On se permet de piquer le titre de cette (excellente !) BD de Riad Sattouf, car nous aussi, chez Eisenia on se fait un grand come-back dans le monde des bandes de copains, de l’acné purulente, de la pression des exams et des profs qu’on aime/hait, bref, on intervient en ce moment dans 3 établissements scolaires.
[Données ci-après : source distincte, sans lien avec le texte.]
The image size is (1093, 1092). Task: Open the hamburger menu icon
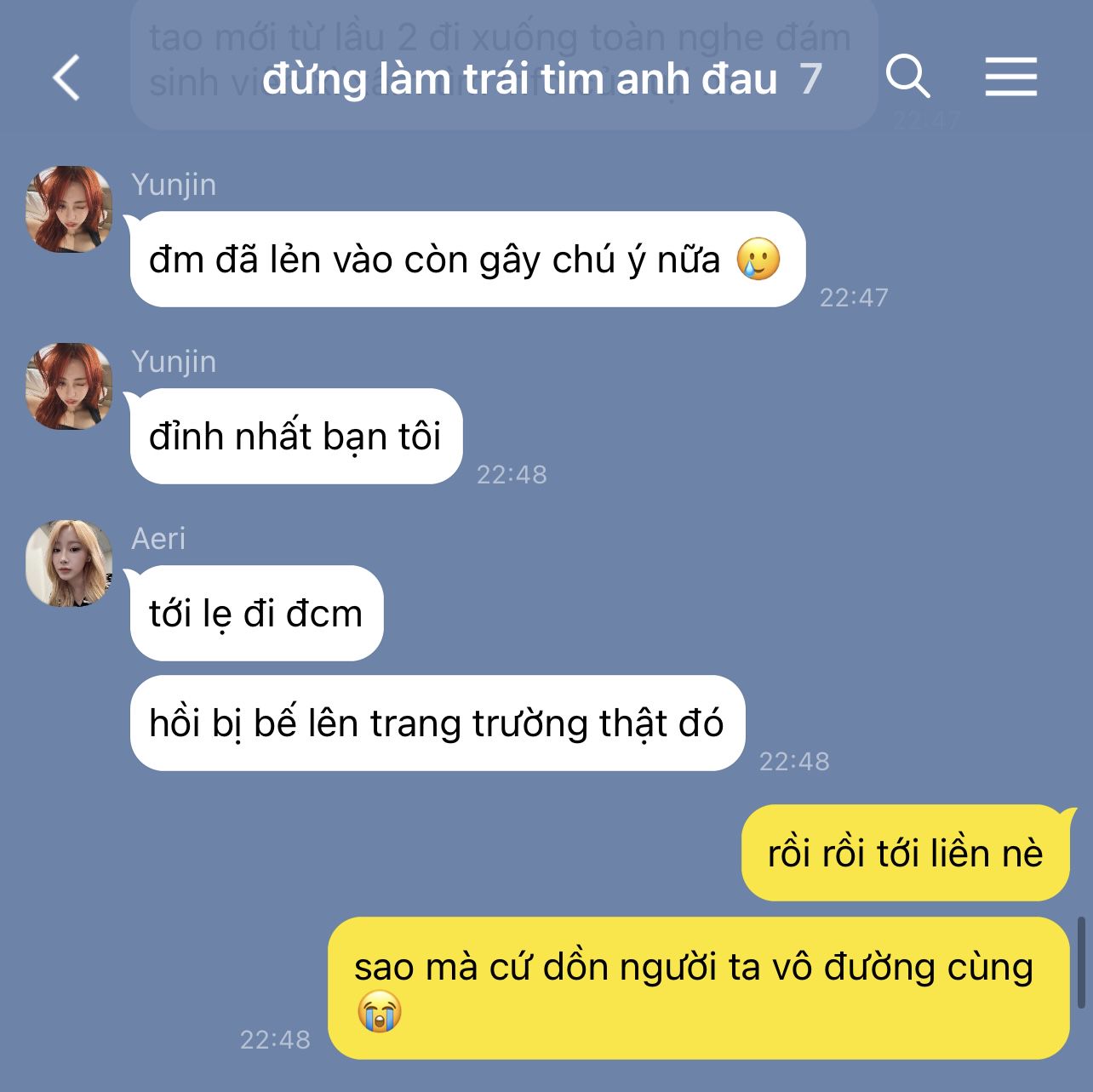click(x=1011, y=77)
Et qu’est-ce qu’on peut bien y faire ? Oui, bravo, ce qu’on sait faire de mieux, à savoir installer des lombricomposteurs qu’on fabrique avec des ados, avec pour buts à peine cachés :

1. valoriser localement, encore et toujours, cette sacrée matière organique produite ou utilisée dans les établissements et détourner ainsi des volumes plus ou moins conséquents de déchets du circuit de l’incinération

2. faire de l’éco-pédagogie envers un public ado qu’on touchait jusqu’ici assez rarement

3. leur apprendre au passage quelques techniques de bricolage, ça sert toujours

4. leur permettre de s’exprimer dans un cadre différent, construisant ainsi des projets partagés élèves/profs/animateurs et même d’inverser les rôles puisqu’au final, les élèves finissent par transmettre un savoir acquis au cours des séances aux professeurs ne participant pas à l’action…
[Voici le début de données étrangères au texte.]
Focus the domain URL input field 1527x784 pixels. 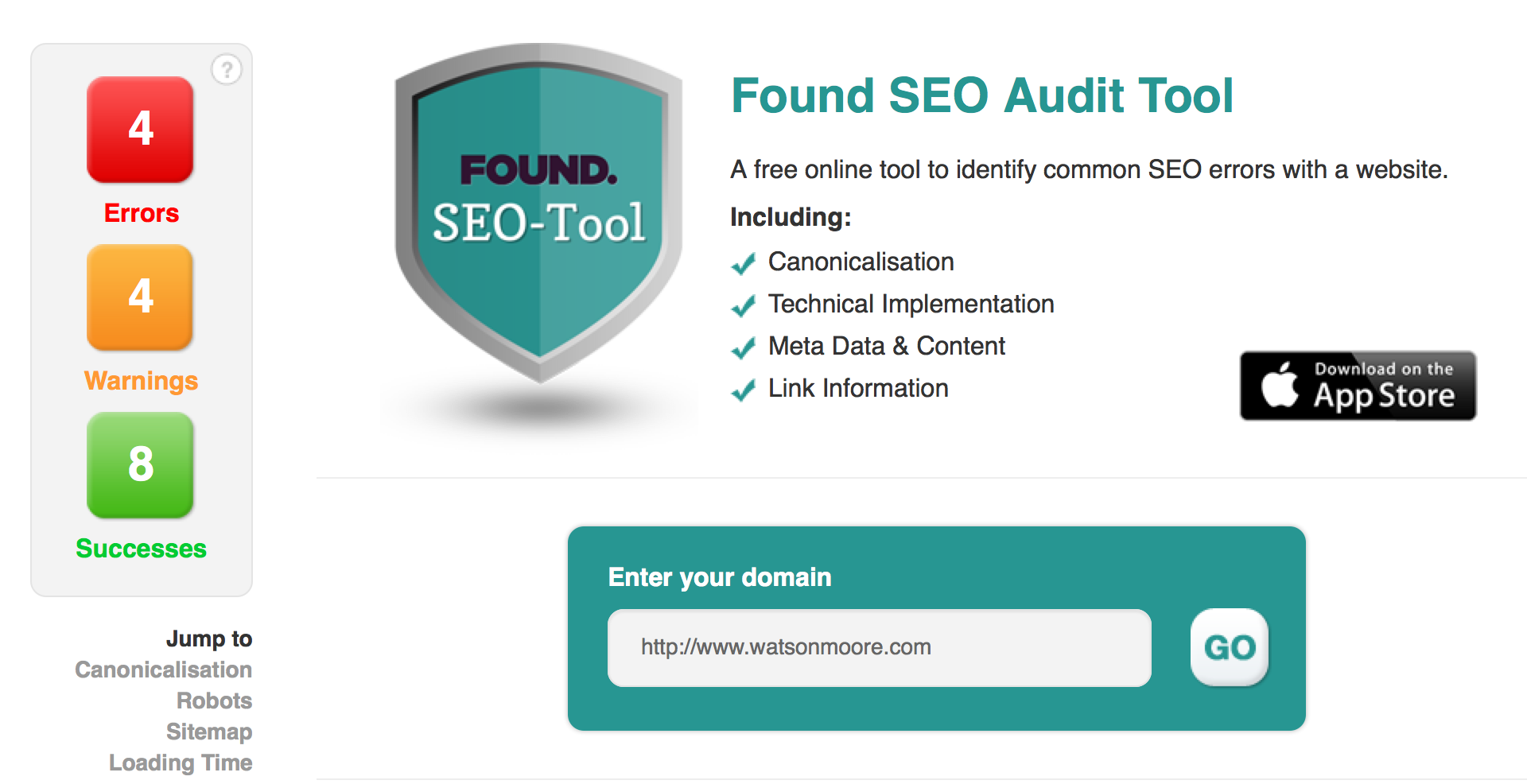(880, 647)
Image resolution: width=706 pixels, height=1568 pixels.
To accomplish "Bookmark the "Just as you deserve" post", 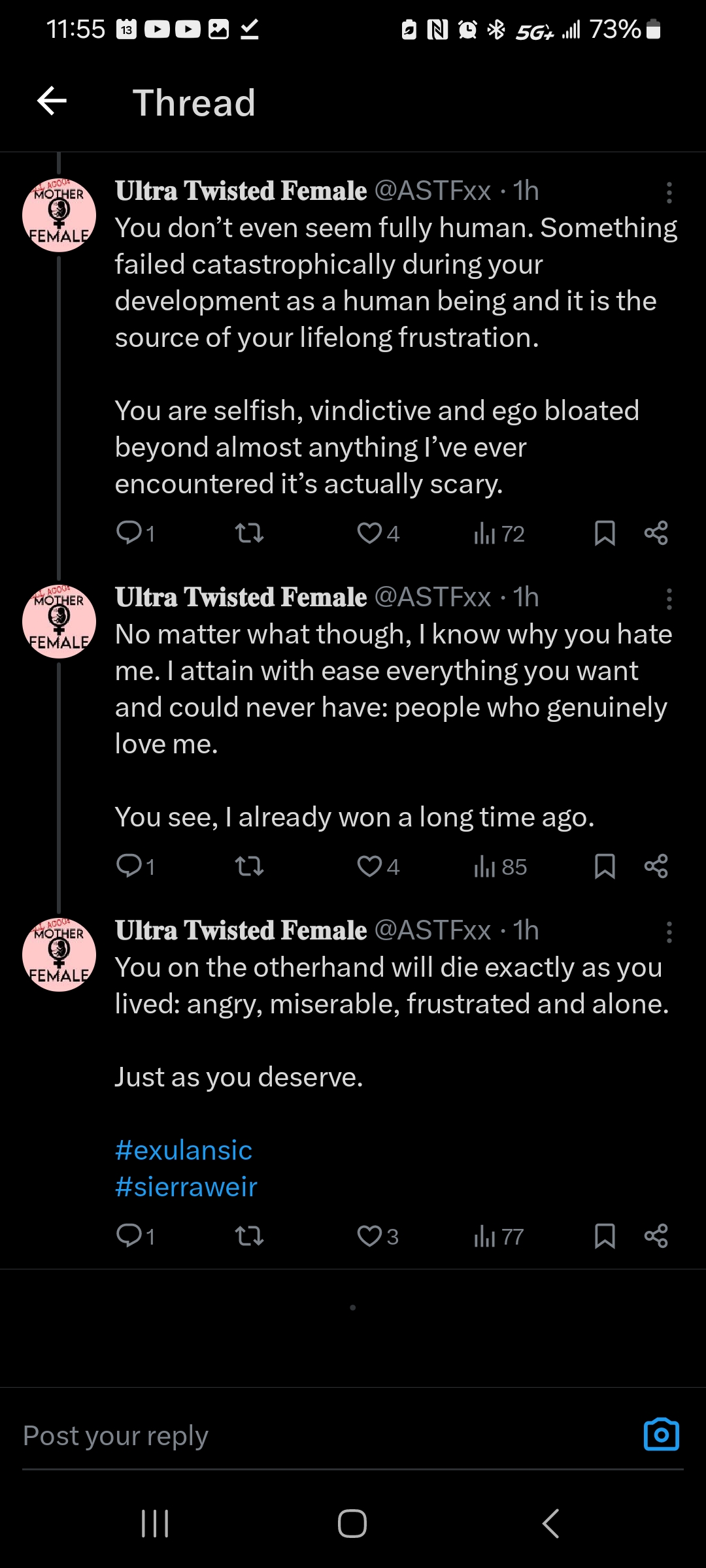I will click(x=605, y=1236).
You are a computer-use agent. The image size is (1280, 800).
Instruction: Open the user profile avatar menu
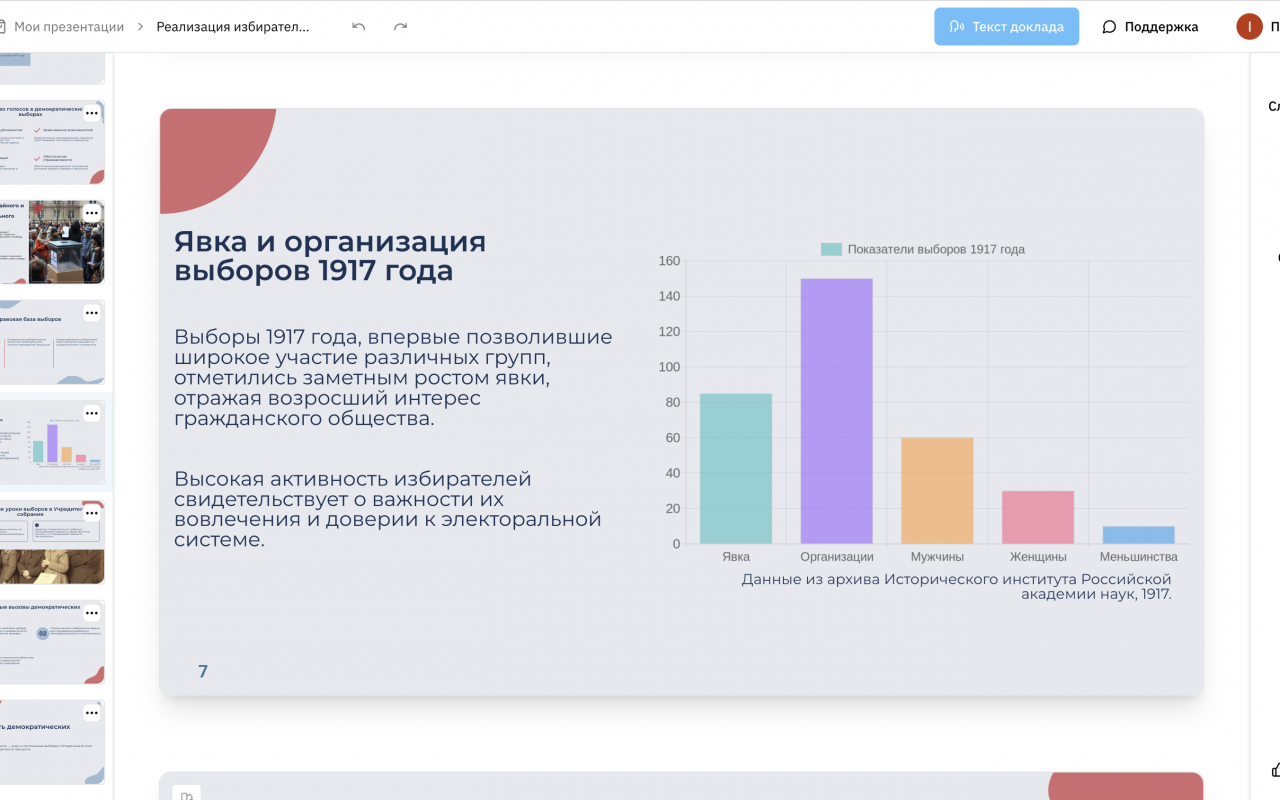coord(1249,27)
Petit retour en images sur ces trois projets en cours : (on vois que des gens penchés, c’est normal, c’est qu’on travaille !)
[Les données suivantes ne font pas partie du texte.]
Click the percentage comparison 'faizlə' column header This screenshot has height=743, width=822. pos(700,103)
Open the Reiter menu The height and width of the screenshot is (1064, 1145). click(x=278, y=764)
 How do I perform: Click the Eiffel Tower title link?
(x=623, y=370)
Collège Henri Barbusse (Vaulx-en-Velin) :

Construction d’un lombricomposteur en bois (capacité 2 T /an) destiné à recueillir les déchets ramenés par la grosse équipe des profs avec une classe de 5ème / SEGPA. (prof : Fred Lebeau).

Lycée La Trinité (Lyon 6ème) :

panneau réalisé par Patricia Gomba et ses élèves

Fabrication « expérimentale » d’un lombricomposteur fait en grande partie à partir de matériaux recyclés, apportés en partie par les élèves qui sont « éco-délégués » au sein de l’établissement, encadrés par leur prof de SVT, Patricia Gomba.

Lycée Saint-Louis/Saint-Bruno (Lyon 1er) :

Construction d’un lombricomposteur en bois (capacité 2 T/an) destiné à valoriser tout ou partie des déchets de production de la cantine (préparation sur place). Le lombricompost produit sera utilisé directement dans un potager en cours de construction. Les élèves qui participent sont volontaires et cette action est inscrite dans un ensemble d’actions mené par un « éco-service civique », Simon Bourdeau.